**Problem to solve**:
Please return exactly the line that contains "Screen dimensions: 902x588" and every line after it, through the last line of the records below, with no pictures.

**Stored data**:

━━━

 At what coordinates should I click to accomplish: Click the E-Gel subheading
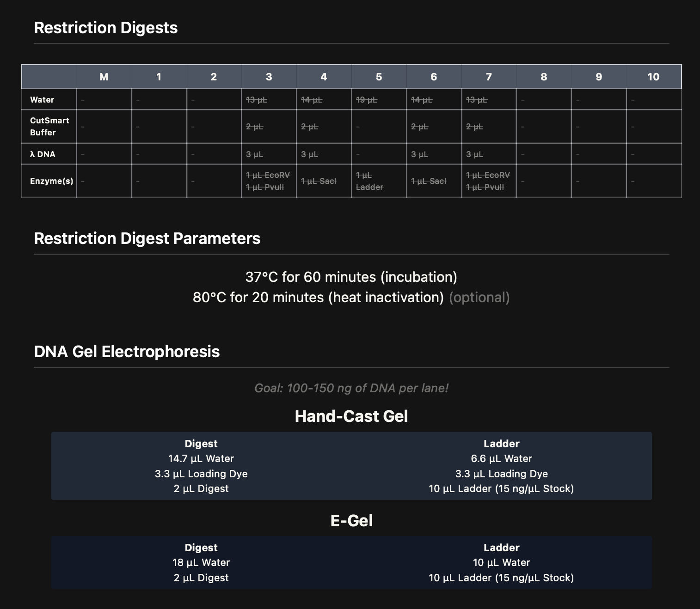coord(351,521)
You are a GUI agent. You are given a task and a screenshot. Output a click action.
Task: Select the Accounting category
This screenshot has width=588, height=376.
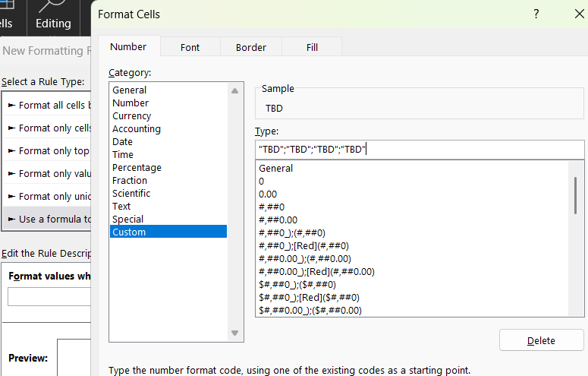(x=137, y=128)
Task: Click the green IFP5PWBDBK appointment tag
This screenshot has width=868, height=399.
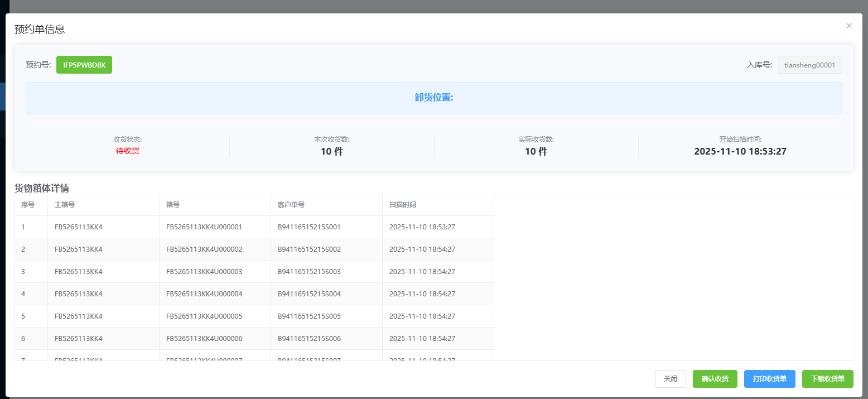Action: point(84,65)
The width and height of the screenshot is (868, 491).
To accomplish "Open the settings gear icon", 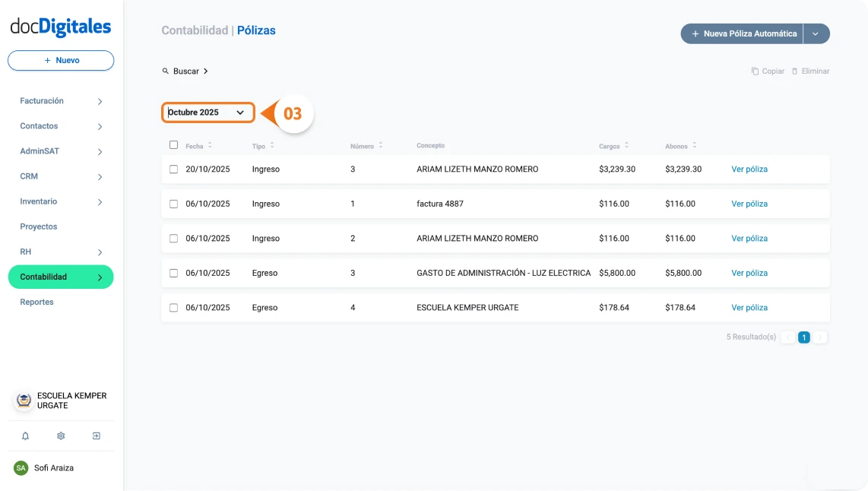I will 60,436.
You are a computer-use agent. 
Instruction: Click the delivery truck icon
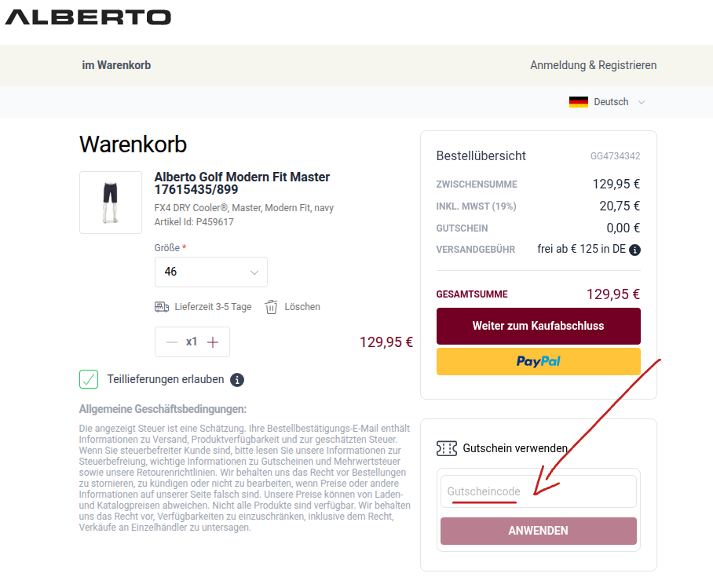[x=162, y=307]

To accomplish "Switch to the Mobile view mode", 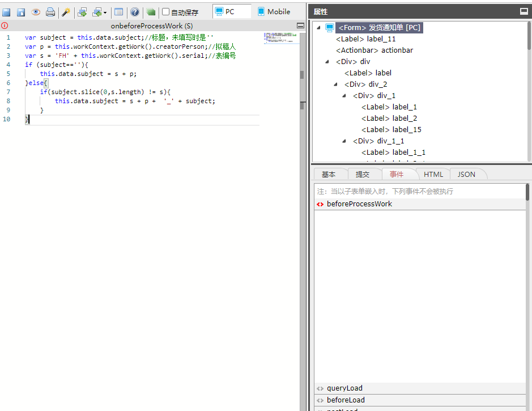I will click(x=274, y=11).
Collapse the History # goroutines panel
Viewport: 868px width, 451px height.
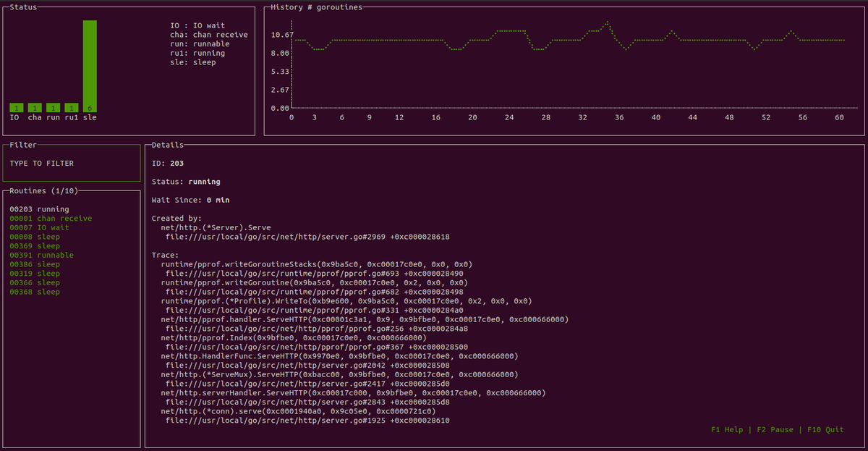[x=317, y=7]
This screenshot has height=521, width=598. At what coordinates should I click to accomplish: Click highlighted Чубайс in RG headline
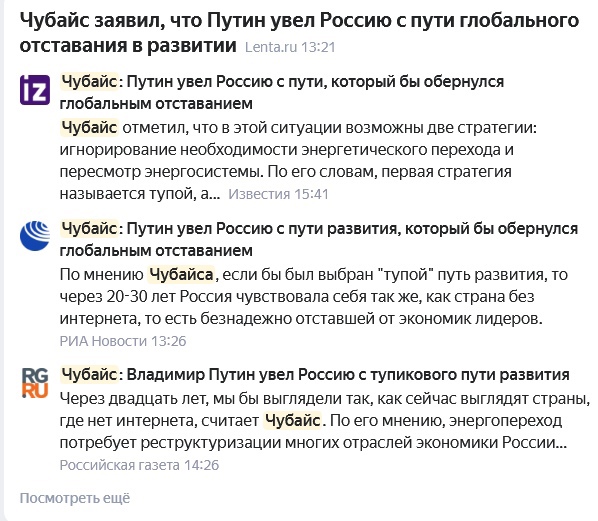pos(89,375)
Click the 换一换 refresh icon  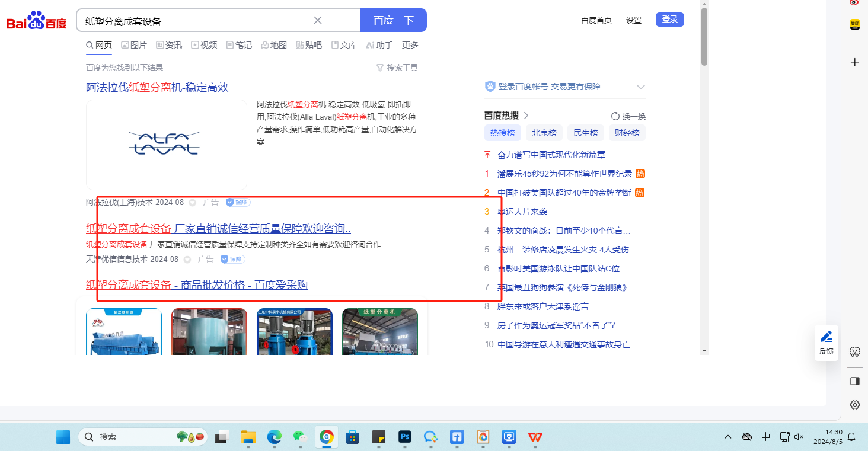click(x=615, y=116)

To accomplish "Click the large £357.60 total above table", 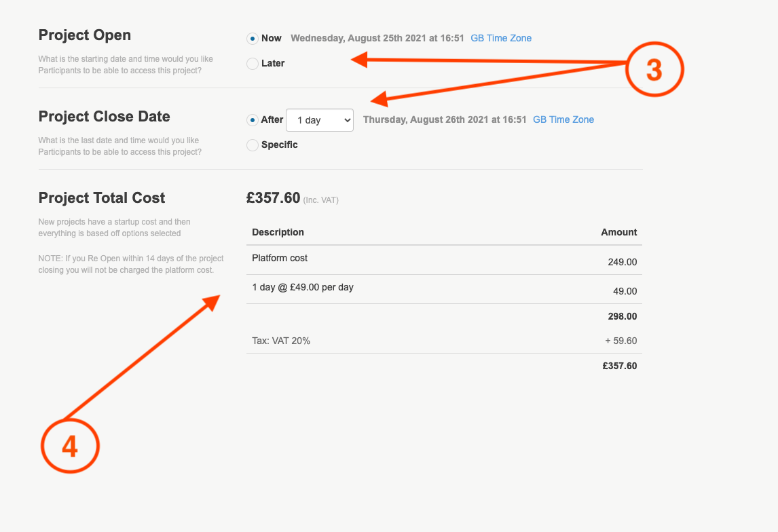I will pyautogui.click(x=273, y=198).
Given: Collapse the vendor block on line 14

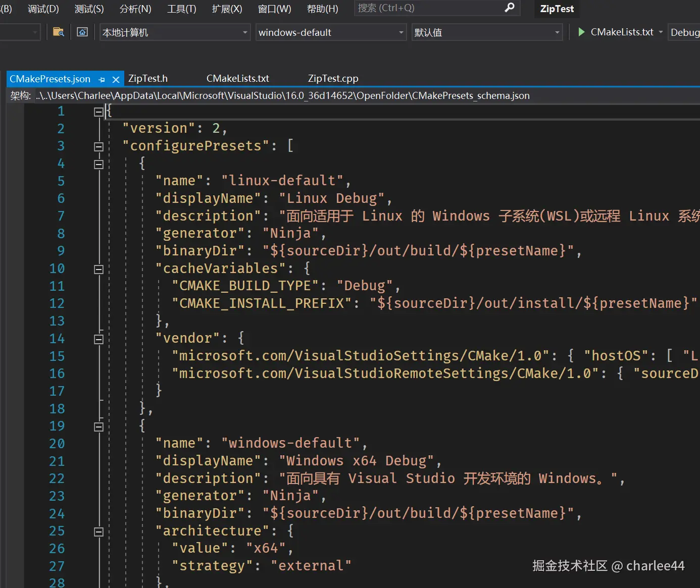Looking at the screenshot, I should click(99, 339).
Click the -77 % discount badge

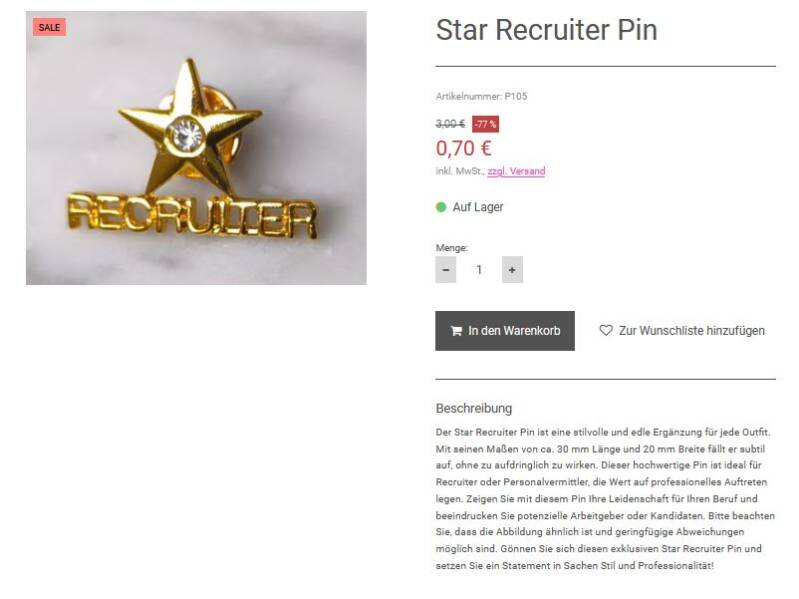coord(485,124)
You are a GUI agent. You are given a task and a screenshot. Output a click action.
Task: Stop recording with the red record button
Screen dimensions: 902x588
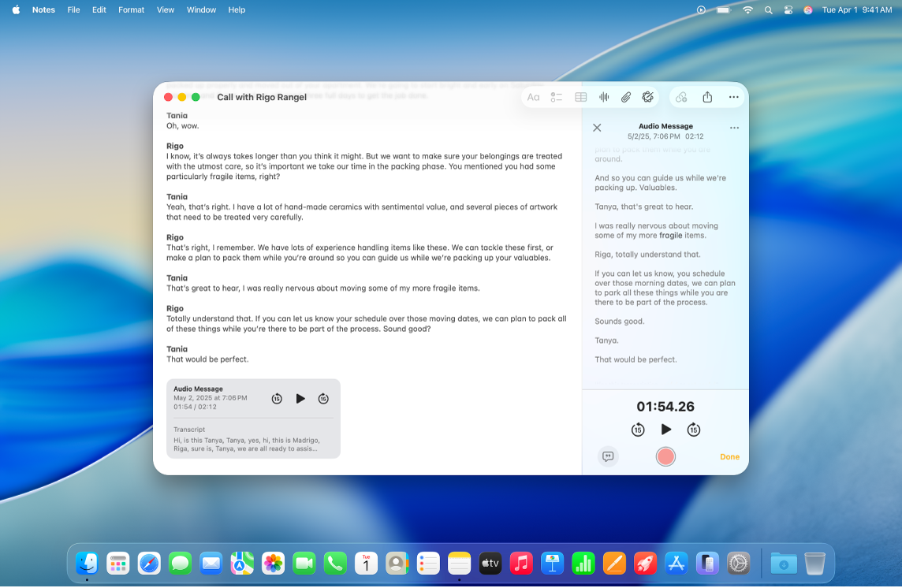pyautogui.click(x=665, y=456)
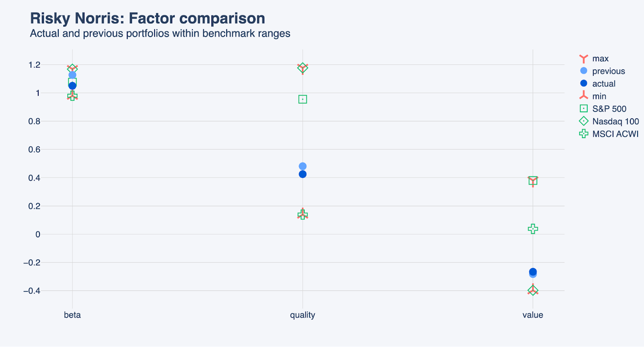Viewport: 644px width, 347px height.
Task: Hide the min trace via legend
Action: (x=599, y=96)
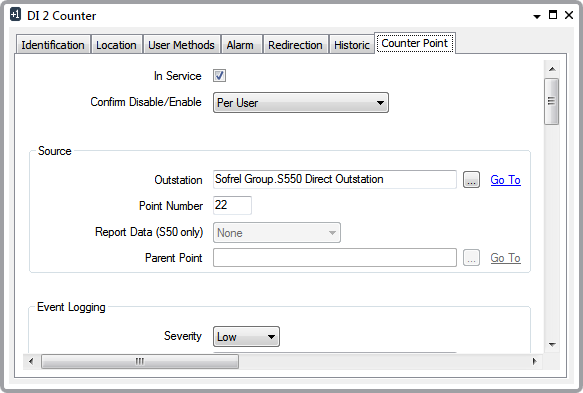The height and width of the screenshot is (393, 583).
Task: Click the Parent Point Go To link
Action: point(505,258)
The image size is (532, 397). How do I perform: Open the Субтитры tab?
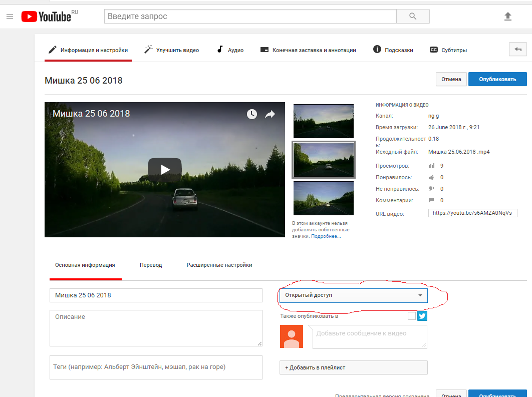[x=448, y=50]
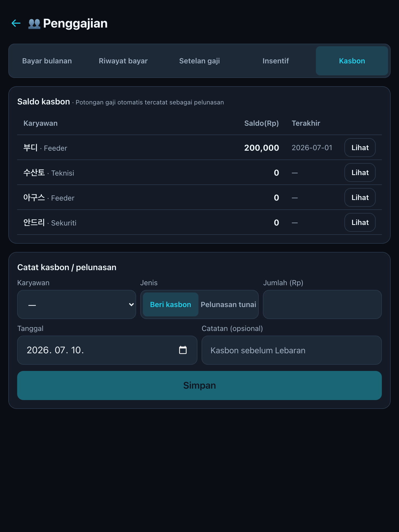Click the Simpan button
The image size is (399, 532).
(200, 385)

━━━

**Solution to this exercise**:
Screen dimensions: 902x588
pyautogui.click(x=665, y=456)
Viewport: 644px width, 347px height.
Task: Hide the min trace via legend
Action: (x=599, y=96)
The height and width of the screenshot is (393, 583).
Task: Click the Parent Point Go To link
Action: point(505,258)
The image size is (532, 397). How do I perform: Open the Субтитры tab?
[x=448, y=50]
Click the Simpan button
The image size is (399, 532).
(200, 385)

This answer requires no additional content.